▶ **Given request**: Print the data below line for line, changing nothing.

[Dataset items]
========

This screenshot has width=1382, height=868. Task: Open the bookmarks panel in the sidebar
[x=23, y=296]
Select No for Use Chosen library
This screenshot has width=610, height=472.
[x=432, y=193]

========

▶ **Written response**:
This screenshot has width=1382, height=868. Task: Open the bookmarks panel in the sidebar
[x=23, y=296]
Select No for Use Chosen library
This screenshot has width=610, height=472.
[x=432, y=193]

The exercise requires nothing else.